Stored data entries
- - - - -

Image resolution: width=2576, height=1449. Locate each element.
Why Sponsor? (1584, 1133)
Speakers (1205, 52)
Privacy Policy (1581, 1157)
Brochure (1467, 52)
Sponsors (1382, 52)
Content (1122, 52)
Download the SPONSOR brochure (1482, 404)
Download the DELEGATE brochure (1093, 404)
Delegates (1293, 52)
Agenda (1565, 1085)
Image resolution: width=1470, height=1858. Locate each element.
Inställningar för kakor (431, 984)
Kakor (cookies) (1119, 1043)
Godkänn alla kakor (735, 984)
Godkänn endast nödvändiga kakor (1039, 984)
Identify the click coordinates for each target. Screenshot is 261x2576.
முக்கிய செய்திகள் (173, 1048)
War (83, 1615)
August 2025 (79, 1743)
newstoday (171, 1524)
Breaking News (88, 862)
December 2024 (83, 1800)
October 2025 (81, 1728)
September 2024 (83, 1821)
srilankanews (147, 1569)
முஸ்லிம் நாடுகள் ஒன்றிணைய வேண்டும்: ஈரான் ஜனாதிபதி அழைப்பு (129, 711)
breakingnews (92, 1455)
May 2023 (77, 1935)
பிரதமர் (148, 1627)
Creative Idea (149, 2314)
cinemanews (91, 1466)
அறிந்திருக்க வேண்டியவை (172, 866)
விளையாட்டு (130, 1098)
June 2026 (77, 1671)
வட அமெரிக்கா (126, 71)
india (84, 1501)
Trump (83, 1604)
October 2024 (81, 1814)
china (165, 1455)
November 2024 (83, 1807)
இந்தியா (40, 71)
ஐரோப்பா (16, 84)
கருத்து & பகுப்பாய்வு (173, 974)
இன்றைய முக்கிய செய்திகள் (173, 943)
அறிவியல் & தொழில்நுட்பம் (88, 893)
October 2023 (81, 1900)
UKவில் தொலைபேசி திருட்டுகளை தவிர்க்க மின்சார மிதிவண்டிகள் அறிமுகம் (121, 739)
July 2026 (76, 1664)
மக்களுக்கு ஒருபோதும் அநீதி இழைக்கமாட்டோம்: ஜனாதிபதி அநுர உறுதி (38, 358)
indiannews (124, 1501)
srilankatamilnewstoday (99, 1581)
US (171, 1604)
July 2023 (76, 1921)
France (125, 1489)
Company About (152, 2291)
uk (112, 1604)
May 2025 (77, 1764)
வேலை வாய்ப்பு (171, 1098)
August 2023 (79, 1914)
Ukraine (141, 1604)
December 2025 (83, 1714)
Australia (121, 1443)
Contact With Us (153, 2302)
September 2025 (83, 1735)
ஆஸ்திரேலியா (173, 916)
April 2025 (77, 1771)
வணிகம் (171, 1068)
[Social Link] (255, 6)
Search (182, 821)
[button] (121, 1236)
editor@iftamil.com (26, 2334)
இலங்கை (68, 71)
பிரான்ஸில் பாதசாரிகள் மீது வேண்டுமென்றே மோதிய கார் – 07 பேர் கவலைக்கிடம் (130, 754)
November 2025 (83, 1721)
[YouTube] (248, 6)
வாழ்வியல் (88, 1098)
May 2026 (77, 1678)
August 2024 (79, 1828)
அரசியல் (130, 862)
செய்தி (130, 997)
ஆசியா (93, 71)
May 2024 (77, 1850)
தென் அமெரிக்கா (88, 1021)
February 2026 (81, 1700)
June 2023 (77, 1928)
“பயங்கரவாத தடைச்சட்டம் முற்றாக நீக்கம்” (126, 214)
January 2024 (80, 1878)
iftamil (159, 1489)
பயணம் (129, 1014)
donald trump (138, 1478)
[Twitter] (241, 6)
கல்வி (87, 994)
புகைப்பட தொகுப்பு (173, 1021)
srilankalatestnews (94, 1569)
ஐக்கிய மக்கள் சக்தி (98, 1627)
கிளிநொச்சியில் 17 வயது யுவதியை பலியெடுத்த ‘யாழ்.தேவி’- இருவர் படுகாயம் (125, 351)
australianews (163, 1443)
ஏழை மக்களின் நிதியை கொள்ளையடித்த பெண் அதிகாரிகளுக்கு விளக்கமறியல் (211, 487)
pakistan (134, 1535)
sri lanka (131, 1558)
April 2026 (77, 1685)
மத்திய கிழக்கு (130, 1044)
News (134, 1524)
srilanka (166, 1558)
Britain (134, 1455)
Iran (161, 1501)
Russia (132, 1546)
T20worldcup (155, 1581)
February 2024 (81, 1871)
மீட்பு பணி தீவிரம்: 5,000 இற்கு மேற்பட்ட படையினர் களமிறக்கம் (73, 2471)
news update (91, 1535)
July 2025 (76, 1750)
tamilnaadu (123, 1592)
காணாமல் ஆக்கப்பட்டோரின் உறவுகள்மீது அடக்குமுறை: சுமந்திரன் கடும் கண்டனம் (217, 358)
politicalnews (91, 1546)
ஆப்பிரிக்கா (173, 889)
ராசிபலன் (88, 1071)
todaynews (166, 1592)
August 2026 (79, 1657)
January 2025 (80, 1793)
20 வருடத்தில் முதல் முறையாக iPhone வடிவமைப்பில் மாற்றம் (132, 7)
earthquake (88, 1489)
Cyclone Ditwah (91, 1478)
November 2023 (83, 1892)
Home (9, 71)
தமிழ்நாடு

- - - - -

## Goal of the exercise
Give back precisely the lines above that start at the line containing "Godkänn endast nödvändiga kakor (1039, 984)" and end at the line containing "November 2024 (83, 1807)", inclusive. No other lines belong in the output.

## Expected answer
Godkänn endast nödvändiga kakor (1039, 984)
Identify the click coordinates for each target. Screenshot is 261x2576.
முக்கிய செய்திகள் (173, 1048)
War (83, 1615)
August 2025 (79, 1743)
newstoday (171, 1524)
Breaking News (88, 862)
December 2024 (83, 1800)
October 2025 (81, 1728)
September 2024 (83, 1821)
srilankanews (147, 1569)
முஸ்லிம் நாடுகள் ஒன்றிணைய வேண்டும்: ஈரான் ஜனாதிபதி அழைப்பு (129, 711)
breakingnews (92, 1455)
May 2023 (77, 1935)
பிரதமர் (148, 1627)
Creative Idea (149, 2314)
cinemanews (91, 1466)
அறிந்திருக்க வேண்டியவை (172, 866)
விளையாட்டு (130, 1098)
June 2026 (77, 1671)
வட அமெரிக்கா (126, 71)
india (84, 1501)
Trump (83, 1604)
October 2024 (81, 1814)
china (165, 1455)
November 2024 (83, 1807)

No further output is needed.